Re: [PR] Coalesce batches inside hash-repartition [datafusion]

via GitHub Sun, 09 Nov 2025 12:52:20 -0800


Copilot commented on code in PR #18572:
URL: https://github.com/apache/datafusion/pull/18572#discussion_r2508318004



##########
datafusion/physical-plan/src/repartition/mod.rs:
##########
@@ -1194,9 +1194,18 @@ impl RepartitionExec {
         partitioning: Partitioning,
         metrics: RepartitionMetrics,
     ) -> Result<()> {
+        let is_hash_partitioning = matches!(&partitioning, 
Partitioning::Hash(_, _));
         let mut partitioner =
             BatchPartitioner::try_new(partitioning, 
metrics.repartition_time.clone())?;
 
+        let mut coalesce_batches = vec![];
+
+        if is_hash_partitioning {
+            for _ in 0..partitioner.num_partitions() {
+                coalesce_batches.push(BatchCoalescer::new(stream.schema(), 
4096));

Review Comment:
   The hardcoded batch size of 4096 should use the configured batch_size from 
the session config.

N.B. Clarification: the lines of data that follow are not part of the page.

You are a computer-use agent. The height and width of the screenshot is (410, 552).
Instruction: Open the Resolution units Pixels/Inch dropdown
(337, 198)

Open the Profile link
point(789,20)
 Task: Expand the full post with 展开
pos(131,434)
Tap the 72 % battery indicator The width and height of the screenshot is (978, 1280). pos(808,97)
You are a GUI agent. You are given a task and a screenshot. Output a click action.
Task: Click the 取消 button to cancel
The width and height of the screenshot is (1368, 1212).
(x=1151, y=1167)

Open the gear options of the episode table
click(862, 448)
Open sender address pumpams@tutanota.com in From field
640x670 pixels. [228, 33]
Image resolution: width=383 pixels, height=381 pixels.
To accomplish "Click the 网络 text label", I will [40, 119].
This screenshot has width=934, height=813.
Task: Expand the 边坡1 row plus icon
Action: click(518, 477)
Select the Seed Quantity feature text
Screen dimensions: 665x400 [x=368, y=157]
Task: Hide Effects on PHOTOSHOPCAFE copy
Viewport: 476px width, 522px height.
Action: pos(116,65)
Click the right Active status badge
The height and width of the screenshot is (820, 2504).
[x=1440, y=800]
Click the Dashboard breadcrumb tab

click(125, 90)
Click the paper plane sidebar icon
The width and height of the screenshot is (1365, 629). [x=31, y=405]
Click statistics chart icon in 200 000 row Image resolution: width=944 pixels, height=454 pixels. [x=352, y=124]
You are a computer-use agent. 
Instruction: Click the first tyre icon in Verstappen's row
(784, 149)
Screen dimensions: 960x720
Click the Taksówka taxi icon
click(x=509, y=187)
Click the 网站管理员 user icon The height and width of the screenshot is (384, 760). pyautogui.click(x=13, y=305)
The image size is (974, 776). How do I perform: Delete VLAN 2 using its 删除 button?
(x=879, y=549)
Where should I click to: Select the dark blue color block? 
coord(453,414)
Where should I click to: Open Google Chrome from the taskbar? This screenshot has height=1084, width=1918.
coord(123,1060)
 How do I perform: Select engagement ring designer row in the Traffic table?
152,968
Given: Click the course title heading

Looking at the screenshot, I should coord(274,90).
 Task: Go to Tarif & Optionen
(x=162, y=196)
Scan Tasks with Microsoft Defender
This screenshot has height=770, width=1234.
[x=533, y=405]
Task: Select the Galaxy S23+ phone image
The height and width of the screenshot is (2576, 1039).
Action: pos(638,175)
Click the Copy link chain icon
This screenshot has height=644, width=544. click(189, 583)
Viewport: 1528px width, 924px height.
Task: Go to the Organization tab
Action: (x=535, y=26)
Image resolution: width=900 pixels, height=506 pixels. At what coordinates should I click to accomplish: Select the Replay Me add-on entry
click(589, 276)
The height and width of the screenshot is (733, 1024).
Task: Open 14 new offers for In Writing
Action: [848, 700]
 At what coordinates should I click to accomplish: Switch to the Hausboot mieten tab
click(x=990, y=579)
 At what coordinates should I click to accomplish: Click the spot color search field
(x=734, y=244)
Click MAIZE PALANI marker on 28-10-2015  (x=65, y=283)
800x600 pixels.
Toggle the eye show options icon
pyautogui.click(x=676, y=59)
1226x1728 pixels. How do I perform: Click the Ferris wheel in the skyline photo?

Other uses of `BatchCoalescer::new` in the codebase use 
`context.session_config().batch_size()` or `config.execution.batch_size`. 
Consider passing the batch_size as a parameter to `pull_from_input` from the 
caller (`consume_input_streams`) which has access to the `context: 
Arc<TaskContext>`.



##########
datafusion/physical-plan/src/repartition/mod.rs:
##########
@@ -1274,6 +1296,41 @@ impl RepartitionExec {
             }
         }
 
+        if is_hash_partitioning {
+            // flush any remaining coalesced batches
+            for (partition, coalesce_batch) in 
coalesce_batches.iter_mut().enumerate() {
+                while let Some(batch) = coalesce_batch.next_completed_batch() {
+                    let size = batch.get_array_memory_size();
+                    // Check if channel still exists (may have been removed if 
receiver hung up)
+                    if let Some(channel) = output_channels.get_mut(&partition) 
{
+                        let (batch_to_send, is_memory_batch) =
+                            match channel.reservation.lock().try_grow(size) {
+                                Ok(_) => {
+                                    // Memory available - send in-memory batch
+                                    (RepartitionBatch::Memory(batch), true)
+                                }
+                                Err(_) => {
+                                    // We're memory limited - spill to 
SpillPool
+                                    // SpillPool handles file handle reuse and 
rotation
+                                    channel.spill_writer.push_batch(&batch)?;
+                                    // Send marker indicating batch was spilled
+                                    (RepartitionBatch::Spilled, false)
+                                }
+                            };
+
+                        if 
channel.sender.send(Some(Ok(batch_to_send))).await.is_err() {

Review Comment:
   The send timer metric (`metrics.send_time[partition]`) is not being tracked 
for these final flush batches, unlike the main sending logic at line 1245. This 
will result in inaccurate metrics for hash partitioning operations as the time 
spent sending flushed batches won't be recorded.



##########
datafusion/physical-plan/src/repartition/mod.rs:
##########
@@ -1274,6 +1296,41 @@ impl RepartitionExec {
             }
         }
 
+        if is_hash_partitioning {
+            // flush any remaining coalesced batches
+            for (partition, coalesce_batch) in 
coalesce_batches.iter_mut().enumerate() {

Review Comment:
   The flush logic should call `coalesce_batch.finish()` before retrieving 
remaining batches with `next_completed_batch()`. According to the 
`BatchCoalescer` API pattern used elsewhere in the codebase, `finish()` must be 
called to signal end-of-stream and ensure all buffered data is made available. 
Without this, any batches that haven't reached the target size threshold will 
be silently dropped.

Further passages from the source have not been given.